Por sua própria natureza – que expressa uma mescla entre os planos da fantasia e da realidade, condensada em forma de uma fábula permeada por alegorias e metáforas –, um filme como O Labirinto do Fauno (México/Espanha/EUA, 2006) poderia admitir leituras diversas. Entre as leituras possíveis deste belo filme, escrito e dirigido pelo mexicano Guillermo del Toro, exploremos particularmente a questão das relações existentes entre os planos da utopia e da realidade, estes entendidos como construções sociais e históricas, presentes como dimensões finamente entrelaçadas no filme.
Passado em 1944, o filme conta a história de Ofelia (Ivana Baquero), uma menina de 10 anos fascinada por livros de contos de fada e pelo plano do fantástico. Ela e sua mãe, Carmen (Ariadne Gil), estão a caminho do encontro com o novo marido desta, Vidal (Sergi Lopez), um capitão do Exército franquista, que está sediado em uma cidade interiorana, liderando as tropas fascistas no combate a um grupo de rebeldes que teima em resistir nas florestas da região.
Entre sua mãe, fisicamente debilitada por uma gravidez delicada, e o padrasto, um comandante militar violento, frio e sádico, Ofelia se vê irresistivelmente atraída por um universo de seres mágicos. É uma forma também de escapar à realidade de uma Espanha ainda traumatizada pela memória de uma terrível guerra civil – lembrança que parece pairar não apenas na fotografia do filme (azulada, escurecida) como nos semblantes dos personagens, tanto na fragilidade submissa dos vencidos quanto na arrogância amarga dos vencedores em seus elegantes uniformes de campanha.

__PEDIDO DE TAREFA 1__
No texto sobre O Labirinto do Fauno, em que ano se passa a história do filme?
__PEDIDO DE TAREFA 2__
Prossiga o texto sobre O Labirinto do Fauno a partir da última frase.

__DADOS APRESENTADOS__

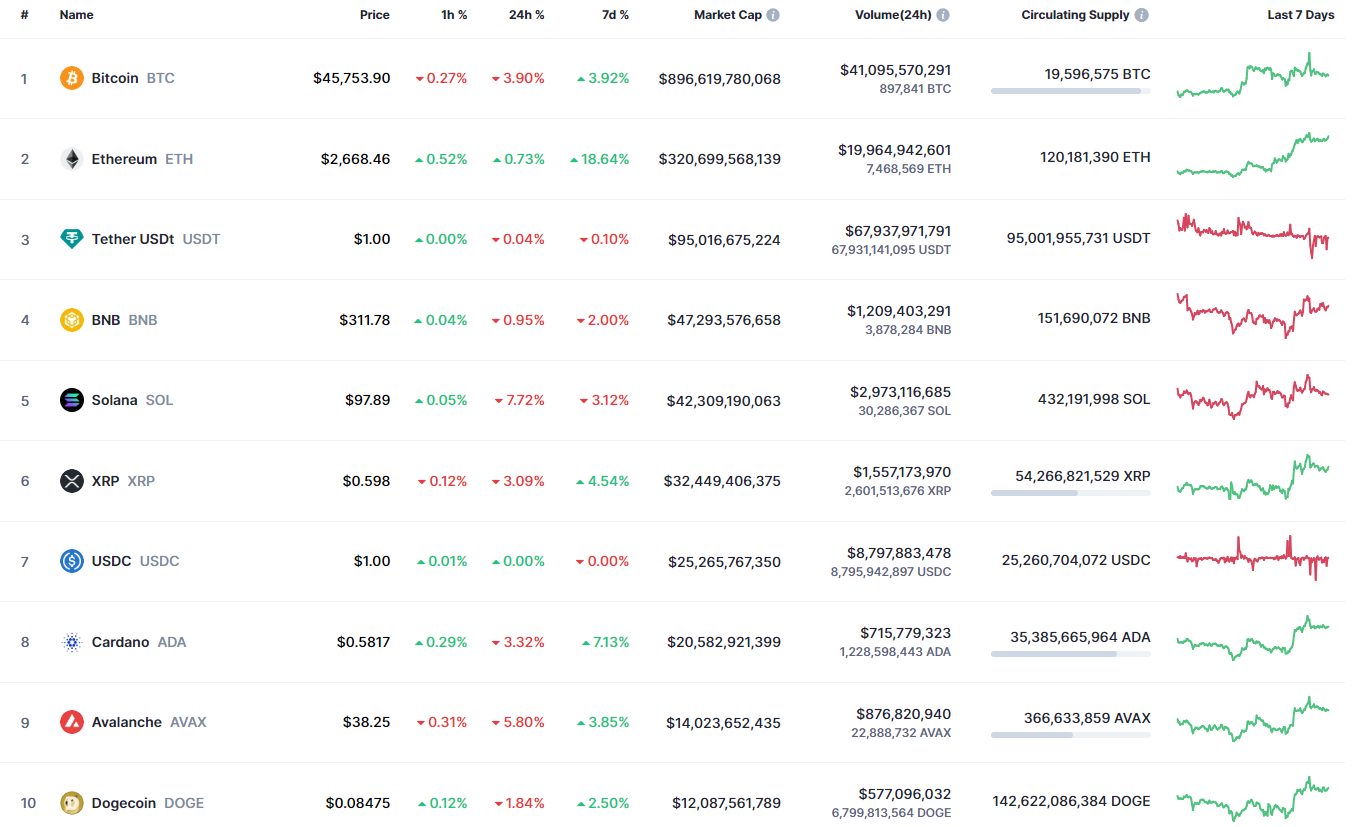Click the Ethereum diamond logo icon
The image size is (1359, 827).
72,159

__RESPOSTA DO EXERCÍCIO 1__
Em 1944.

__RESPOSTA DO EXERCÍCIO 2__
Há quem diga que o filme admitiria uma análise sobre a questão da alienação, fenômeno de uma realidade social, que, em sua estrutura marcada pela separação entre produtores e controladores dos bens/necessidades socialmente produzidos, conduziria ao advento do estranhamento do mundo real/material pelos indivíduos, e consequentemente à busca pela satisfação de suas carências, ainda que de modo abstrato ou simulado, no universo do fantástico (tradicionalmente a religião, mas no caso do filme a magia dos contos de fada).
Ainda que este enfoque fosse possível, penso que não seria muito frutífero. A fuga da realidade em O Labirinto do Fauno parece estar mais ligada à noção de utopia do que propriamente à de alienação. Bem mais do que expressar um estado subjetivo de sofrimento ou de incompreensão diante de uma realidade objetiva injusta e brutal (no que se configuraria o fenômeno da alienação), a utopia – a noção do não-lugar – consiste na mobilização da imaginação ou da fantasia exatamente para colocar, no local do lugar (real indesejado), o não-lugar (ideal desejado).
Tanto parece ser este um enfoque mais adequado para se analisar a presença do elemento fantasioso, “ideal” ou “idealista” em O Labirinto do Fauno, que a presença do componente utópico se daria duplamente: ele atuaria tanto na história de Ofelia (a parte “fantástica” do filme) quanto na história da luta entre rebeldes e fascistas (a parte “realista” do filme). Com Ofelia, temos o não-lugar (ideal) imaginado pela sensibilidade inocente e infantil de uma criança tentando se impor sobre o lugar (real) em que ela não gostaria de viver, com a mãe doente e o padrasto hostil. E com os rebeldes tem-se um movimento semelhante, pelo qual a luta contra o fascismo é a luta pela concretização de um não-lugar (o lugar da liberdade, da emancipação social), com a remoção do lugar fascista.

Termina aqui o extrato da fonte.